Небо по-прежнему отливало своей светлой, веселой бирюзой и только кое-где прорезывались на нем вытянутые кучки млечных ветряных облаков, но лес вдали начинал гудеть. Над нами уже визжали раскачавшиеся верхушки высоких столетних сосен и лиственниц. По местам из лесу вырывалась бойкая и сильная струя ветра, бросавшая в нас клочья рыхлого, снега. Чем дальше в лес, тем сильнее визжали верхушки впереди и точно так же позади нашей кибитки и лошадей. Немного погодя по лесу разносился уже сплошной гул, в котором по временам можно было различать уже скрип и треск. Ветер поразительно быстро крепчал в своих порывах и силе. Лишь только мы выехали и спустились с довольно крутого, высокого берега в реку, там на всем ее пространстве зги не видать было и лошади начинали уходить в снег по колена. С трудом нащупывали они наезженную дорогу, по счастию, обставленную догадливыми мезенцами вешками. С горы несся гул, который на вольном просторе реки превращался в пронзительный, назойливый свист. Лошади с трудом ступали вперед в тех местах, где на берегу выгибалась лощина, река ли то, или простой овраг. Там ветер метался по рыхлому снегу с каким-то шипением. Огни соседней деревни сиротливо прятались от нас: то мелькнут все разом, торсе разом исчезнут в беспредельной, незримой неизвестности. Из лесу, который потянулся берегом, за деревней слышался уже оглушительный треск, — может быть, валились старые, одряхлевшие деревья, случайно пощаженные прежнею бурей. В час времени пурга расходилась так, как будто бы она уже крепчает не первые сутки.
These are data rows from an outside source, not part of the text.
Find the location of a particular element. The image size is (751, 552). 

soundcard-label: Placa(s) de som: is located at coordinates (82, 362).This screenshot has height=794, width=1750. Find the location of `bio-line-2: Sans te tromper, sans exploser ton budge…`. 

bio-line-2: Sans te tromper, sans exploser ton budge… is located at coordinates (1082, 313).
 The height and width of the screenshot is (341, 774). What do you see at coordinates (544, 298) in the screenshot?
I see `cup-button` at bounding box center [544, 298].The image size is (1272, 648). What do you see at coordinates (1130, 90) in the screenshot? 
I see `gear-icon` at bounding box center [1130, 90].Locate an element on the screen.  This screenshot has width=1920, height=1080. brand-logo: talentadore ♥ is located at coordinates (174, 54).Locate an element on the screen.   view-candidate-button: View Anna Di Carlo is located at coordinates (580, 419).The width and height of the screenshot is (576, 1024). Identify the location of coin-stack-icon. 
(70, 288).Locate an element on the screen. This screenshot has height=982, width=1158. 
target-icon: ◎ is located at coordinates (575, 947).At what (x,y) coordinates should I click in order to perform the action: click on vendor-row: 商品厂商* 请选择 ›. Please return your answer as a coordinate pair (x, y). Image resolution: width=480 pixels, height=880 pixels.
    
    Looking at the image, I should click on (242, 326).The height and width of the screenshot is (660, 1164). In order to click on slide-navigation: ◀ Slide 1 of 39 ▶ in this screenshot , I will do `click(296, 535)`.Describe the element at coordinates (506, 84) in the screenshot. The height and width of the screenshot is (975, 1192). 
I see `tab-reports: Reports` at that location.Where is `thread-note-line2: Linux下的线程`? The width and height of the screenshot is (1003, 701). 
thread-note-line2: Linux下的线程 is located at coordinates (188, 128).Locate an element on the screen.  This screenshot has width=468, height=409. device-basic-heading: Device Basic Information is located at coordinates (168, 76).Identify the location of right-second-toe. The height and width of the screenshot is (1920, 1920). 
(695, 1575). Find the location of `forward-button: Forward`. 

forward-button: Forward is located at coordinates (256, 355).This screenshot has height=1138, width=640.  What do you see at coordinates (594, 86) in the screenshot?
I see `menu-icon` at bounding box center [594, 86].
— Сказывал ведь я, сказывал, ей-Богу, сказывал тебе, что наши бури круты живут. Это замятель, пурга, а то хивус́а, те еще озорнее живут, ей-Богу, озорнее живут, те подолгу, те не скоро укладаются. Это нечего: эта замятель. Пошалит вот ночь одну, да и отстанет, ей-Богу, отстанет, потому она в одну ночь отстанет, что много силы вначале кладет. А кладет она, не жалеет свою силу — ее и не хватает. Ладно ли тут тебе, под болоком-то (под кибиткой)?
— Не знаю, как тебе, а мне ладно, хорошо.
— Ну, и слава Богу. И мне ладно — привышны. У нас нет ведь той недели, чтобы не эдак-то, нету.
А мне ничего, я и уши подвязывать не стану.
— Не надуло бы, а то стрелять начнет — в неделю не уймешь.
— Ничего, нам это привышно, ей-Богу, привышно. А я ушей завязывать не стану!
Однако, как ни божился, как ни уверял меня ямщик, по торопливости речи его, по рукам, которые ни минуты не оставались покойными и подергивали вожжами, видно было, что он и погодой тяготился, и зябнуть начинал. Последнее проверялось простым наблюдением над его плечами, которыми время от времени он передергивал. Видимо, он хотел казаться терпеливым и привычным. Ветер, действительно, сдавал крепким холодом. Он распоряжался, по-видимому, готовым материалом, не нуждаясь в новом и свежем.